Мы все не спеша направились в столовую, мистер Бинфорд возглавлял шествие. Тут снова послышались шаги, на этот раз торопливые: по лестнице, слегка запыхавшись, на ходу застегивая платья, сбегали еще две леди, девушки, – вернее, одна была еще совсем молодая девушка – в красном и розовом.

– Мы очень торопились, – быстро сказала одна мистеру Бинфорду. – Мы не опоздали.

– Меня это радует, – ответил мистер Бинфорд. – Я сегодня не расположен к опозданиям.

Мы вошли в столовую. За столом с лихвой хватало места на всех, считая и меня с Отисом. Минни продолжала носить еду на стол – все в холодном виде: жареные цыплята, и гренки, и овощи, оставшиеся от обеда. Но мистеру Бинфорду подали горячий ужин: не то что тарелку – целое блюдо мяса с луковой подливкой. (Понятно тебе, насколько мистер Бинфорд опередил свое время? Он был уже республиканец. Не республиканец образца 1905 года, я не знаю, к какой политической партии штата Теннесси он принадлежал и вообще принадлежал ли; нет, я имею в виду – образца 1961 года. Более того, он был консерватор. Примерно так: республиканец это тот, который сам сколотил себе состояние; либерал – тот, который состояние унаследовал; демократ – это либерал, который участвует в беге по пересеченной местности и при этом бежит босиком; консерватор – это республиканец, научившийся читать и писать.) Мы уселись за стол, две новенькие леди тоже; к тому времени я уже столько навстречался незнакомых людей, что не способен был запоминать их имена и даже стараться перестал, кроме того, этих двух я больше никогда не видел. Мы принялись за ужин. Быть может, мясо мистера Бинфорда благоухало так сильно оттого, что остальная еда успела выдохнуться уже в полдень. Затем одна из новеньких леди, та, что постарше, сказала:

– Ну, как, мистер Бинфорд? – Вторая, молоденькая, тоже перестала есть и насторожилась.

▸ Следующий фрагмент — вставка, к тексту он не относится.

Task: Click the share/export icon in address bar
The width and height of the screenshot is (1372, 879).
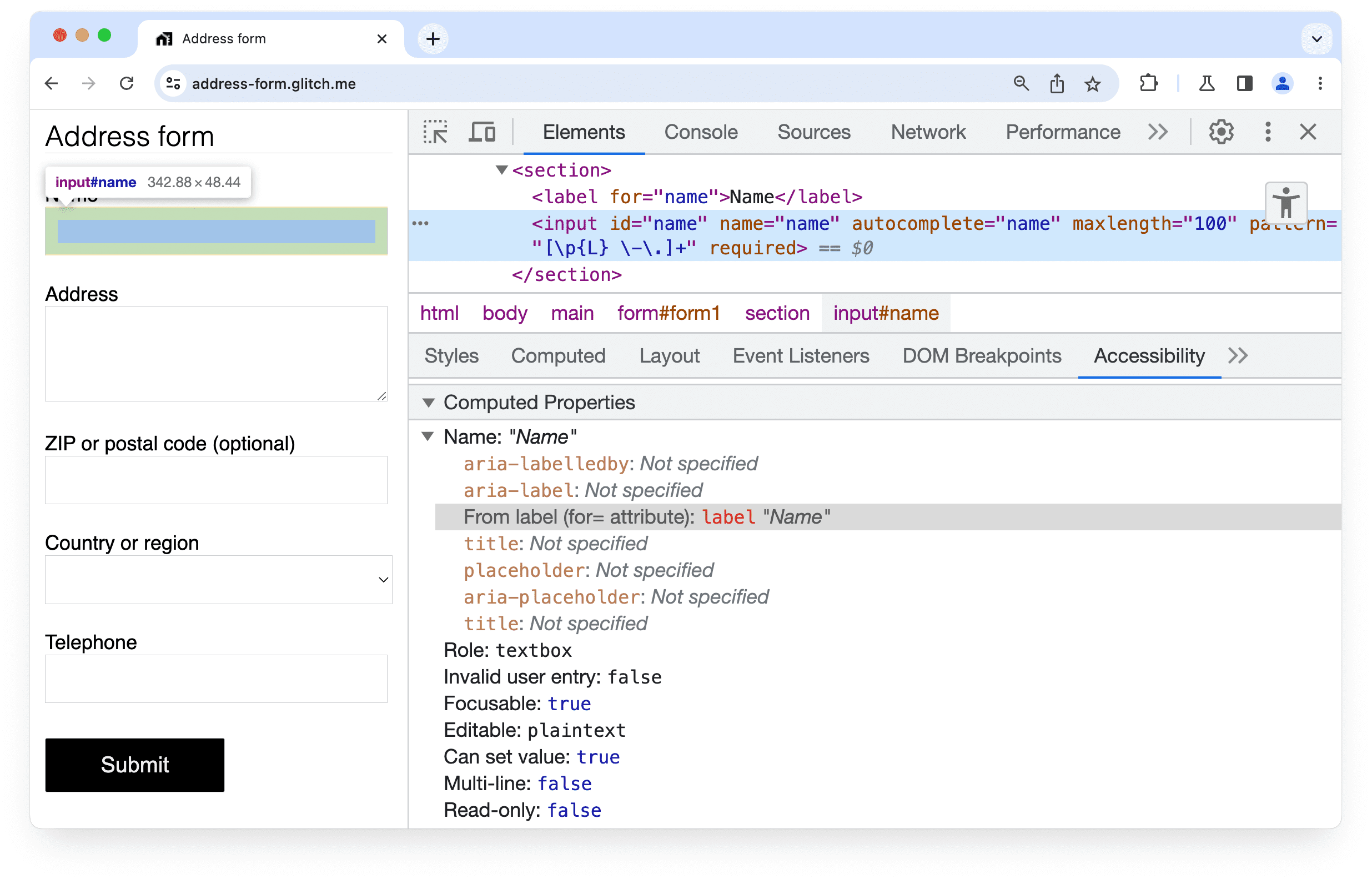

– Что – как? – спросил мистер Бинфорд.

– Сами знаете, – сказала, выкрикнула девушка. – Мисс Реба, – сказала она, – вы ведь знаете, мы из кожи вон лезем, стараемся – уж и не шумим лишнего, и музыки по воскресеньям не заводим, хотя в других заведениях музыка вовсю играет, и на клиентов-то шикаем всякий раз, как им вздумается поразвлечься лишку. Но если мы еще не сидим за столом, когда он изволит переступить порог, так – пожалуйста, клади двадцать пять центов в его дерьмовую копилку.